Welsh Government says it cannot underwrite Circuit of Wales

But the project will continue with further negotiations

THE Welsh Government has said that it cannot underwrite the £357m of Circuit of Wales but although the future of the project now looks uncertain, CEO Michael Carrick has said that the project will continue with further negotiations.

After taking legal advice, Edwina Hart MP has said that there is an ‘unacceptable risk’ for the Welsh government to underwrite the project.

A decision on whether the investment of taxpayers’ money into the project is classified as state aid was expected earlier this week. Using taxes in this way is illegal under European Union Law, but lawyers for the Circuit of Wales had maintained that the circuit could provide up to 6,000 jobs in the area.  

Hart’s reluctance to sign-off the project could result in it collapsing.

In conjunction with the Circuit of Wales, the government has been working to find a workable solution, so far without success, but has said that it will support the project if new investors can step in.

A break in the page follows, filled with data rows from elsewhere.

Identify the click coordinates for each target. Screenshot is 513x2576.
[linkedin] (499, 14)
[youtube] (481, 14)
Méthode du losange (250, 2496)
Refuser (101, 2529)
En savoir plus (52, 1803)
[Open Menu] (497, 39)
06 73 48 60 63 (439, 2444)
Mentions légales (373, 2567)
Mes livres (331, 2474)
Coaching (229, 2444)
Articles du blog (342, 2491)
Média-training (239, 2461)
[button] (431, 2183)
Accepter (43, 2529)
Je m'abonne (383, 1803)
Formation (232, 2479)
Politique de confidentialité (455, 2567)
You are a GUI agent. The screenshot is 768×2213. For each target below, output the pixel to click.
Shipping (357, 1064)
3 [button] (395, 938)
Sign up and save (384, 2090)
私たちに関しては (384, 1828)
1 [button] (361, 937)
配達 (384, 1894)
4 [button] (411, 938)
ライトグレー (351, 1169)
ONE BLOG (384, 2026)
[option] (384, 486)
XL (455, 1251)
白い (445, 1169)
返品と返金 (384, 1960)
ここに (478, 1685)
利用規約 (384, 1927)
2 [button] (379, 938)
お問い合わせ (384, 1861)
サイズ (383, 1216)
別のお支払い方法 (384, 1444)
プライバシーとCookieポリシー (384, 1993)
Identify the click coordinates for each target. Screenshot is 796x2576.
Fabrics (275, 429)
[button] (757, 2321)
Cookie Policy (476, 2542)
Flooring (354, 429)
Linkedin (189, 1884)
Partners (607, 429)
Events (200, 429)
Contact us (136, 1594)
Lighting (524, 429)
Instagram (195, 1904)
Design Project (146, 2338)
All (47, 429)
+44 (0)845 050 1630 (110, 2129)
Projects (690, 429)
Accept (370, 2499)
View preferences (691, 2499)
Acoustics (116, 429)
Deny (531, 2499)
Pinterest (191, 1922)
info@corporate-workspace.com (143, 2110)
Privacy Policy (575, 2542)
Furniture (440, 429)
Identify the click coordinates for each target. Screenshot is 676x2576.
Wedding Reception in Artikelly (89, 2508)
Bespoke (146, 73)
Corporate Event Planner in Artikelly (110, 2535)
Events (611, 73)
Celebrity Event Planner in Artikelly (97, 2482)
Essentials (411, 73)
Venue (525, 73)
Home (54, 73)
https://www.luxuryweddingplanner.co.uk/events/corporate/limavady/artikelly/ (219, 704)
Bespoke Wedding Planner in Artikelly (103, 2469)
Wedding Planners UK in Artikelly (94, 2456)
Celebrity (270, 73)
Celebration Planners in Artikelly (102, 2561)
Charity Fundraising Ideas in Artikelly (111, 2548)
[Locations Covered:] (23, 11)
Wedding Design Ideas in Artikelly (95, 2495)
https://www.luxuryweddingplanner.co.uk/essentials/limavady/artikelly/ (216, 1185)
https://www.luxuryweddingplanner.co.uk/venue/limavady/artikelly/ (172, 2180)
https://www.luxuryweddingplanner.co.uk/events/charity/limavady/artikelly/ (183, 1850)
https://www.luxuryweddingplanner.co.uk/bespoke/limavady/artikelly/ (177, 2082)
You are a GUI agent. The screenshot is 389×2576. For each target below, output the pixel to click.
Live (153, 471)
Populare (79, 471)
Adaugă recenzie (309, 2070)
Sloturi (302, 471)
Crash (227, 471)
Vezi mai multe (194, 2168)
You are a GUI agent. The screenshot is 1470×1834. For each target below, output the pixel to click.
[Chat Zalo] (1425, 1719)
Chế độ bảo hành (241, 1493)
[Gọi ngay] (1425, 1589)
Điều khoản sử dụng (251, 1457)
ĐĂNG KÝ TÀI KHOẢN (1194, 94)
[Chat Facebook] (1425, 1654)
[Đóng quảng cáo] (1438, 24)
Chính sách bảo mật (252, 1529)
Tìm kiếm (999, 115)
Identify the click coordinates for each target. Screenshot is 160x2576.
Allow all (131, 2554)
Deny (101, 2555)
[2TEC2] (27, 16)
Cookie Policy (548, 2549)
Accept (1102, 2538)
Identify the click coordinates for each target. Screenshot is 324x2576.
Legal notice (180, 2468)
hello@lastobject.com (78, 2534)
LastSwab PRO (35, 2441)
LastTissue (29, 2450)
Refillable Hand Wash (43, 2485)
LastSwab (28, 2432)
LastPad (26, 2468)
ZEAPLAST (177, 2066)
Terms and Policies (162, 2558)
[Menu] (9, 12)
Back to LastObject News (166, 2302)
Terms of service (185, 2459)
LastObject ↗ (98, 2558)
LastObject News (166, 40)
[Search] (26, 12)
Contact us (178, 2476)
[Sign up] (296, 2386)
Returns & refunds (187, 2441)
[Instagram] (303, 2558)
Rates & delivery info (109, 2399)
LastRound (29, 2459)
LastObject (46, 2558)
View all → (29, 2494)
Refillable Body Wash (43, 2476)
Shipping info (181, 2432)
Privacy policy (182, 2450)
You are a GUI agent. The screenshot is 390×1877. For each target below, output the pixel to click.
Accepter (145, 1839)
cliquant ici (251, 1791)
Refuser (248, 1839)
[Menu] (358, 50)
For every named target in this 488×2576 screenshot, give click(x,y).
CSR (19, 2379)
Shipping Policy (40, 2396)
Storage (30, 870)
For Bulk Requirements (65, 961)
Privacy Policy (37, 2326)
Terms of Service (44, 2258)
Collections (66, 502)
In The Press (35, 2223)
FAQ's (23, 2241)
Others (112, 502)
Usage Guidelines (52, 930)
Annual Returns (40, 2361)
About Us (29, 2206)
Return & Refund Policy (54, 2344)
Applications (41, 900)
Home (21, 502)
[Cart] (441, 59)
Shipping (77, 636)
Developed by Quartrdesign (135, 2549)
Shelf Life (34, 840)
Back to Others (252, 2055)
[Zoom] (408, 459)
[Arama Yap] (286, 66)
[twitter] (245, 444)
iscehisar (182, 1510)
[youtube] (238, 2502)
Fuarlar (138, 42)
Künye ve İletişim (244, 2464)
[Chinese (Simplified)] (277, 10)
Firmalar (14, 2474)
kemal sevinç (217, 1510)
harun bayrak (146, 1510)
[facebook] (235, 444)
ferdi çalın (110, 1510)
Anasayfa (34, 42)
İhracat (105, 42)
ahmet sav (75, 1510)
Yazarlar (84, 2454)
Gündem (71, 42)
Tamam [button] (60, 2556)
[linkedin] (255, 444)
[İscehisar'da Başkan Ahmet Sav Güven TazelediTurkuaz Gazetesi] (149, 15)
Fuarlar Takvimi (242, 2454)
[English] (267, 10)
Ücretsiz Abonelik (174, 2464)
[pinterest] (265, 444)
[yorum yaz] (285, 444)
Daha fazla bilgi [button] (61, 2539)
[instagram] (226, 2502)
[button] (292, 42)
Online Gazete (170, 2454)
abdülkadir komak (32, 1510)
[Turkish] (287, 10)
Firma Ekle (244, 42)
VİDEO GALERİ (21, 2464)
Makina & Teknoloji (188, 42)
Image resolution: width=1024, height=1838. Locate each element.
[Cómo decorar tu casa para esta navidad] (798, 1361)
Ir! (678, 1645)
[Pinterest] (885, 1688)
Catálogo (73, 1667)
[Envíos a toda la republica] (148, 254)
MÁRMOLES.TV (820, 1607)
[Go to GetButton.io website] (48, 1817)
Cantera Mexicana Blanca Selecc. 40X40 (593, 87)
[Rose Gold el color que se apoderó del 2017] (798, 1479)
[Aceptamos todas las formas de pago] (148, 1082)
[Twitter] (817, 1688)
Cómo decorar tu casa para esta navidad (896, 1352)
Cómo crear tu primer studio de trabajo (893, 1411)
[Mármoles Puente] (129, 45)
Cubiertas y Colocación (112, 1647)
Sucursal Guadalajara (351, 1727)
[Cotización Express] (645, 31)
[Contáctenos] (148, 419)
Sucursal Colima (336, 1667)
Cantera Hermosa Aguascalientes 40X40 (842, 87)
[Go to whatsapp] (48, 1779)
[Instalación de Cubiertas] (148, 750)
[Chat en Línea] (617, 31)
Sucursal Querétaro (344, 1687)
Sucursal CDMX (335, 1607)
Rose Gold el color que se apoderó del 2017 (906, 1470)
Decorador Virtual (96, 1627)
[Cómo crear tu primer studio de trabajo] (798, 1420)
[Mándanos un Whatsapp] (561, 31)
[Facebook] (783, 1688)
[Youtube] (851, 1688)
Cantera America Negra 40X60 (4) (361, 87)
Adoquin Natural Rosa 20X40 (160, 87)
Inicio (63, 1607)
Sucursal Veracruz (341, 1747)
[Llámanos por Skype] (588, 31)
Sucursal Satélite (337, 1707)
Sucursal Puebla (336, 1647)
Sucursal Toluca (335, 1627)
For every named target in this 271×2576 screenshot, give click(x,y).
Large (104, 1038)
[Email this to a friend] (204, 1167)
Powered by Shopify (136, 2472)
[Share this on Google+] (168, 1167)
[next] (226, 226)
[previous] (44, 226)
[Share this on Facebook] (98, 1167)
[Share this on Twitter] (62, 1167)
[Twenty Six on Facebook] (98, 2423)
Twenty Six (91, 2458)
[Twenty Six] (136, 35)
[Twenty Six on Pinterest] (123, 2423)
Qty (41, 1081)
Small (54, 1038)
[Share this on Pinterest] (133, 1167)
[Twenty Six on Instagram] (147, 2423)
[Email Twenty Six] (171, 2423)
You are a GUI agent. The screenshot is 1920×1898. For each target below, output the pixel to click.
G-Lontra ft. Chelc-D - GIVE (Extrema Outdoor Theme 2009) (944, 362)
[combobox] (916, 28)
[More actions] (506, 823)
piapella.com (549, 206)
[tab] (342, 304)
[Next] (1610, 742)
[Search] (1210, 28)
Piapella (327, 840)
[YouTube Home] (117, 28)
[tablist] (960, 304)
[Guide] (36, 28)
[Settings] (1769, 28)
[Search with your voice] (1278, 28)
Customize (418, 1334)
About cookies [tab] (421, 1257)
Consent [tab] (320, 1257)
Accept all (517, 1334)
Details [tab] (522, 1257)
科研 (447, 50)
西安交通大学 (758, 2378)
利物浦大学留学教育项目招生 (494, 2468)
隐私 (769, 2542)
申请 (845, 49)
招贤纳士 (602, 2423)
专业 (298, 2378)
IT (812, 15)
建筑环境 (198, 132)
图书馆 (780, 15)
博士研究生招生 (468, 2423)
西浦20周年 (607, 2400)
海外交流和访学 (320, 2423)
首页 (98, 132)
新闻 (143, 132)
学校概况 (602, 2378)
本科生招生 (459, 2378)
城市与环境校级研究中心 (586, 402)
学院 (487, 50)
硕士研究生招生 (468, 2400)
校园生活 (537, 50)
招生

An open letter from Hart to Welsh First Minister Carwyn Jones, Hart said:

‘As you will be aware we have been working to support this project for a significant period of time and have already in effect spent around £9m in support of its development. We also explored sharing the risk with several local authorities, and as you are aware that option also failed unfortunately. 

‘In these last few days we have considered that a guarantee of 80% of the total value of the project may have reduced our risk to an acceptable level, but the circuit have not been able to secure any real private risk capital and so this option has not been possible.’

Ministers had agreed to provide a grant of £16m to support the jobs created by the Circuit of Wales but negotiations began to stall once the Welsh Government was asked to provide financial guarantee to the funding from Aviva, which is privately backing the scheme.

Michael Carrick, CEO of Heads of The Valleys Development Company which is behind the project, has confirmed talks with the Welsh government and Aviva will continue with the plan now delayed.

‘We respect and understand the minister's decision on the support for a 100% guarantee for our private funding,” Carrick said. “While this was our clear preference and reflective of the negotiations we have held over the past six months, we accept that the project will need to progress on revised terms.

‘We will continue negotiations with the Welsh Government, the local authorities and Aviva Investors to advance the development on revised terms that will be acceptable to all parties.’

The Circuit of Wales has secured a five-year deal with Dorna which began last year. Dorna had originally hoped to move the British MotoGP to Wales in 2017  but after delays in confirming financial backing MotoGP had been delayed, with the Welsh circuit was expected to take over hosting duties in 2018.